New ISEAL Innovations Fund projects explore ambitious solutions to sustainability challenges

The ISEAL Innovations Fund supports ISEAL members to join forces in exploring new, ambitious solutions to key sustainability challenges. Eight new projects are being supported by the Fund to address barriers to innovation or to build on learning from previous projects.

Earlier this year, the Innovations Fund opened a funding opportunity for the ISEAL community, which continues until 2026 with renewed support from our principal donor, the Swiss State Secretariat for Economic Affairs SECO

Eight new initiatives will either build on projects previously supported by the Fund, or enable organisations to unblock barriers to innovation. This diverse portfolio of work is being implemented across multiple geographies and sectors. 

All eight projects will explore important themes of interest for the sustainability community, ranging from improving livelihoods, to addressing climate change, to tackling human rights abuses.

Tackling climate change

  • Promoting robust greenhouse gas accounting, reporting, claims and incentives: approaches for agricultural commodity supply chain
    Lead: Better Cotton

Measuring and reporting on greenhouse gas (GHG) emissions – particularly Scope 3 emissions – for farms in complex supply chains is a shared challenge for many agricultural sustainability systems. This project will look at existing principles for GHG data collection, accounting and reporting in agricultural commodity production and how this can be applied inter-operably and inclusively. It will also take lessons from past projects and seek to promote and advocate, with partners, for the role of agricultural commodity standards in GHG accounting, reporting, claims and farmer incentives.

  • Strengthening knowledge on insetting practices
    Lead:
    Climate Neutral Group

Insetting is a relatively new practice for achieving significant greenhouse gas emission reductions and removals, yet its uptake is challenged by a lack of guidance and uncertainty around the topic. This project will consolidate the knowledge from others on insetting practices and explore new approaches to feed into Climate Neutral Group’s standard and beyond, before testing this on the ground to strengthen the knowledge base of this practice for other sustainability systems to learn from. 

Improving smallholder livelihoods

  • Artisanal and small-scale copper mining in Peru
    Lead: The Copper Mark

This project will provide a better understanding of the current landscape, opportunities and challenges faced by the artisanal and small-scale copper mining sector in Peru.
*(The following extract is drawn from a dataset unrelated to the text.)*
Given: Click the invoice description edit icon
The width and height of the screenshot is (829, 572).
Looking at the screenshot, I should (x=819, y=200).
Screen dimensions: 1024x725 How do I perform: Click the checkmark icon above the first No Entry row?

Participatory research methods will be used to inform an open dialogue and recommendations about the future sustainable development of this sector.

Tackling deforestation

  • Smart assurance: Validating compliance through combining satellite-based monitoring and AI-driven insight generation
    Lead: Assurance Services International (ASI)

This project will focus on developing an innovative method of analysing certified areas to rapidly identify and confirm areas at high risk of deforestation. Building on learning from a previous project, the innovative approach will combine satellite data, modern artificial intelligence (AI) technologies and verification on the ground supported by unmanned aerial vehicles (UAV).

Protecting human rights 

  • Enhancing access to remedy for human rights violations in the botanicals sector
    Lead:  Union for Ethical BioTrade (UEBT)
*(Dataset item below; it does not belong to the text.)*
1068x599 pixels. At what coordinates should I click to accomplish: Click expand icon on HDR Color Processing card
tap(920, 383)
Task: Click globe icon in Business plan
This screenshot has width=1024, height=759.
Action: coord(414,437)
Building on previous learning, this project will assess and address human rights risks and impacts in the botanicals sector. It will jumpstart the development of scheme-level improvements at UEBT, testing these in a country where potential human rights impacts have been recently identified, as well as sharing lessons learned with other multi-stakeholder initiatives. 

  • Detecting forced labour in supply chains: Effective assessment methodologies
    Lead: GoodWeave International

With forced labour a prevalent issue across the world, there is an increasing need for effective tools to assess, identify, and address risks at the production level. Through this project, a framework that was previously developed for rapidly detecting forced and bonded labour within supply chains will be refined and adapted to the ready-made garment sector in Bangladesh using a risk-based approach and new data sources. The improved risk-based methodologies for detection resulting from this project will be shared with other scheme owners that include forced labour criteria in their standards.

Enhancing biodiversity

  • Evaluation of environmental impacts and compliance barriers in the MarinTrust Programme: A focus on Improver Programme factories
    Lead: MarinTrust

The MarinTrust Improver Programme supports marine ingredient production factories which are not ready for MarinTrust certification to improve their practices towards this. The Fund will support MarinTrust to evaluate the main drivers and challenges that these factories face in improving their environmental performance.
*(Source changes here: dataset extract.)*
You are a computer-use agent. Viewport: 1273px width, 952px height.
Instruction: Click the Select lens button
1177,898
  • Expansion of Blueprint sustainability assessment to build a common territorial agenda
    Lead: Sustainable Agriculture Network (SAN)

This project will continue the development of a tool to assess the current state of a specific landscape where agricultural production threatens rural communities and sustainable landscapes. The assessment tool will combine Geographic Information System (GIS) data and the perspectives of a range of local stakeholders to give a better local understanding of the condition of a particular landscape, and support deforestation-free and climate-friendly supply chains.